Les industriels repassent à l'offensive
Un rééquilibrage des forces entre industriels et fonds
Et cela se comprend : « Au cours des douze derniers mois, les fonds de private equity ont été souvent plus compétitifs que les industriels, tant en terme de prix offert que de rapidité d'exécution. En s'appuyant sur leur connaissance des actifs et un environnement bancaire favorable, ils ont ainsi pu préempter un grand nombre de dossiers - Lire l'enquête : LBO-Managers: la préemptive change la donne (28 juin 2011), rappelle Jean-Baptiste Marchand (photo), managing director chez Leonardo CF, qui avec ses associés a conseillé de nombreuses opérations de LBO cette année (Interflora, Karavel Promovacances, Mecatherm, Saverglass ou encore Trigo). Mais la crise des dettes souveraines européennes ont brutalement refermé la fenêtre de tir qui s'était ouverte entre septembre 2010 et août 2011, dégradant fortement les conditions de financement, ce qui pourrait mettre un coup d'arrêt aux reprises des cessions entre fonds, et faire revenir les corporate sur le devant de la scène. « Depuis la rentrée, on perçoit un rééquilibrage des forces en présence entre les industriels et les fonds. On observe ainsi une plus forte compétition entre ces deux types d'intervenants dans les processus de cession en cours », constate Jean-Baptiste Marchand.

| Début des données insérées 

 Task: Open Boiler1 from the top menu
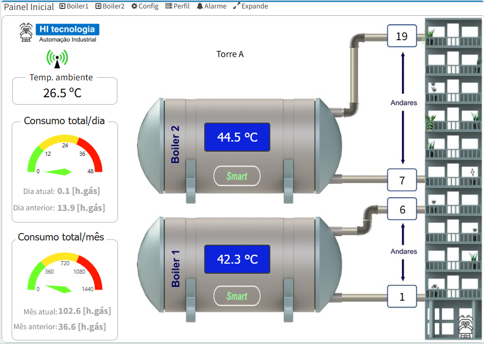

Douze deals supérieurs à 100 M€ captés par les corporate
Déjà, depuis le début de l'année, 40 LBO ont trouvé leur sortie auprès d'industriels. Parmi eux, douze ont ont franchi la barre des 100 M€ de valorisation (voir le Tableau des sorties de LBO auprès d'industriels (du 01/01/11 au 30/09/11), dont deux sociétés françaises qui ont dépassé le seuil du milliard d'euros en rejoignant des groupes américains. La très attendue cession des 50 % de PAI Partners dans Yoplait est finalement revenue à General Mills qui en a offert 800 M€, valorisant la marque à la petite fleur 1,6 Md€ soit 11 fois son Ebitda. Provimi, le spécialiste néerlandais de l'alimentation animale, propriété de Permira depuis 2007, a quant à lui rejoint le géant américain de l'agroalimentaire Cargill, qui l'a valorisé 1,5 Md€. La société avait aussi attiré les convoitises en juin dernier de deux de ses compatriotes - le spécialiste coté de la santé et la nutrition DSM, et l'acteur de la nutrition animale et pour poissons Nutreco - ainsi que celle du chinois New Hope. Souriau, l’un des fleurons de l’industrie française dans la connectique, détenu depuis 2005 par Sagard, s'est quant à lui envolé auprès de l'équipementier aéronautique américain Esterline pour 491 M€, soit plus de 11 fois l'Ebitda. Un choix du management d'adosser leur société à un autre groupe.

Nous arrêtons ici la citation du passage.